In early September 2015, there were 2 cases of cVDPV confirmed in the Zakarpattia Oblast of western Ukraine, caused by circulating vaccine-derived type 1 polio virus due to low immunization levels. With the number of children being fully immunized as low as 50%, there was concern a larger outbreak may occur and authorities undertook an emergency outbreak response. There was also a reported case of vaccine-derived type 2 polio virus in Bamako city, Mali, in a child of Guinean nationality. DNA studies of the virus indicate it originated in Guinea and has been circulating for at least 12 months. Efforts were made to prevent a further outbreak.
WPV2 was declared eradicated in September 2015 as it has not been seen since 1999 and WPV3 may be eradicated as it has not been seen since 2012. cVDPV type 2 was still causing paralysis in some countries due to a years-long evolution in under-immunized populations.

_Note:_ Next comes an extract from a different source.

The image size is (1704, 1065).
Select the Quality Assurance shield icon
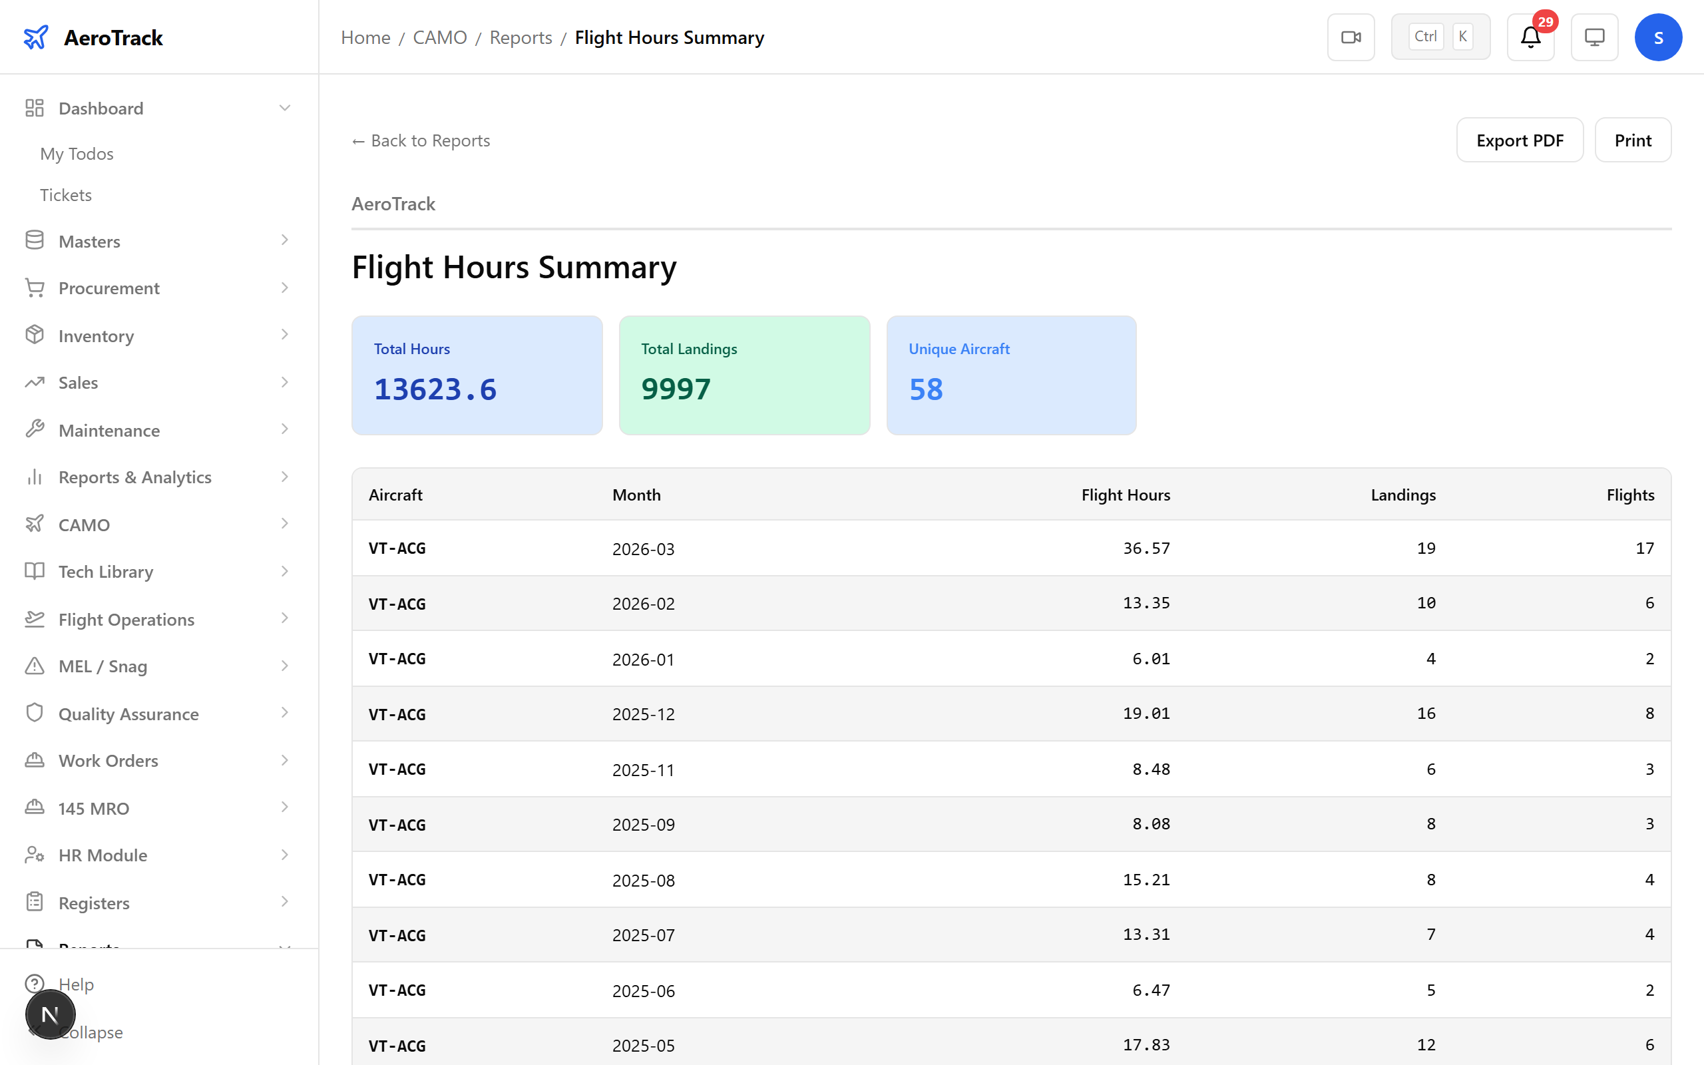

As of 3 February, there have been no reported polio cases with an onset of paralysis in 2016, compared to the 6 cases reported by this time in 2015. Cases with onset in late December 2015 are still being reported in Pakistan, where continued circulation of the virus is demonstrated by its recent detection in environmental samples. Neither wild nor circulating vaccine-derived polio cases, and no positive environmental samples, have been reported from Africa for four months.
Mid-January saw another attack on polio vaccination personnel, in Quetta, Pakistan, where a suicide bombing detonated outside a vaccination center killed more than a dozen security officers and at least one passer-by. Because cVDPV2 strains continue to arise from the trivalent oral vaccine that includes attenuated WPV2, in April 2016 this vaccine will be replaced with a bivalent version lacking WPV2, as well as injected inactivated vaccine that cannot lead to cVDPV cases. This is expected to prevent new strains of cVDPV2 and eventually allow cessation of WPV2 vaccination.